Chlamydastis disticha

Scientific classification
- Kingdom: Animalia
- Phylum: Arthropoda
- Clade: Pancrustacea
- Class: Insecta
- Order: Lepidoptera
- Family: Depressariidae
- Genus: Chlamydastis
- Species: C. disticha
- Binomial name: Chlamydastis disticha (Meyrick, 1916)
- Synonyms: Agriophara disticha Meyrick, 1916;

= Chlamydastis disticha =

- Authority: (Meyrick, 1916)
- Synonyms: Agriophara disticha Meyrick, 1916

Species of moth

Chlamydastis disticha is a moth of the family Depressariidae. It is found in French Guiana and Colombia.

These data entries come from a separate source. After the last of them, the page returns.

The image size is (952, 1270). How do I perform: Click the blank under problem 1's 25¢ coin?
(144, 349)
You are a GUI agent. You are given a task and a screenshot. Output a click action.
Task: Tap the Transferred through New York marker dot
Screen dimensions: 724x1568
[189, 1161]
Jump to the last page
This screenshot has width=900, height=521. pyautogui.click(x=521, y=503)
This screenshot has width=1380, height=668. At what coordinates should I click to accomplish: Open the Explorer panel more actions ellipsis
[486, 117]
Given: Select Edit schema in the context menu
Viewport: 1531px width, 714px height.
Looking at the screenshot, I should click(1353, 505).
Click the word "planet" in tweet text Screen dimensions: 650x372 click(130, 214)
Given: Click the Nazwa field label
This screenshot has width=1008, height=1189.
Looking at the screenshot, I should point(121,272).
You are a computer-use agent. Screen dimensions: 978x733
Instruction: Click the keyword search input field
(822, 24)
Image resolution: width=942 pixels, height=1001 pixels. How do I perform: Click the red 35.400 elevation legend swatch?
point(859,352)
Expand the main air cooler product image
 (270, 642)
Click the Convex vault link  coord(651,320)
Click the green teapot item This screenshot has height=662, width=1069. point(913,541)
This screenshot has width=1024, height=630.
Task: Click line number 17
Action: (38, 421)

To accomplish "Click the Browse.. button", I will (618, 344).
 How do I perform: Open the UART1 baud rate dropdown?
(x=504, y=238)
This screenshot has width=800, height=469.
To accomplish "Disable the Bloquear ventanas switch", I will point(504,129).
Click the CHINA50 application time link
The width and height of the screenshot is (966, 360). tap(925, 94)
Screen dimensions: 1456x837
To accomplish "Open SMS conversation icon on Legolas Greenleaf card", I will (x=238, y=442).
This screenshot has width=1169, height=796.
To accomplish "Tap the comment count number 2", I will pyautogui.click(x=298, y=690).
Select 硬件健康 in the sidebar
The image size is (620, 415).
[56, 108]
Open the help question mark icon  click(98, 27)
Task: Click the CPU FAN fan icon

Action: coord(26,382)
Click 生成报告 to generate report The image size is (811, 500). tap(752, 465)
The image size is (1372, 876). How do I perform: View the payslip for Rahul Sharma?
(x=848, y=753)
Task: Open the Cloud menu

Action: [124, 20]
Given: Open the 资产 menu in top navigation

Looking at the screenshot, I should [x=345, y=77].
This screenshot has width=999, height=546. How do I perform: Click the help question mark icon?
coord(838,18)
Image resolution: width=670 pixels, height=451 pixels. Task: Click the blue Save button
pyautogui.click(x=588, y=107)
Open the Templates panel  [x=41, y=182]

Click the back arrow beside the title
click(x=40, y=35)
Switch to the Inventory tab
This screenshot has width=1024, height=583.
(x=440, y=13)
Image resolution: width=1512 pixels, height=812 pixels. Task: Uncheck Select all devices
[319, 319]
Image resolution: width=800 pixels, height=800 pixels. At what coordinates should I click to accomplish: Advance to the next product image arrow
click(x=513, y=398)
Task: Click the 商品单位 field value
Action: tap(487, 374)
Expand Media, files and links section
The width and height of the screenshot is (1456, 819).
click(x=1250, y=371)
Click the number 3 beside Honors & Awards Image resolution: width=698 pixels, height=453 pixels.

The wingspan is about 15 mm. The forewings are brown, with violet reflections and with some white suffusion towards the base of the costa, as well as two indistinct darker transverse lines mixed with blackish specks, the first at two-fifths, curved and rather oblique, the second from three-fifths of the costa to the dorsum before the tornus, strongly curved. There are also two small spots of raised dark grey and black scales on the angles of the cell and a curved shade of dark brown suffusion near the posterior part of the costa and termen. The hindwings are blackish-grey.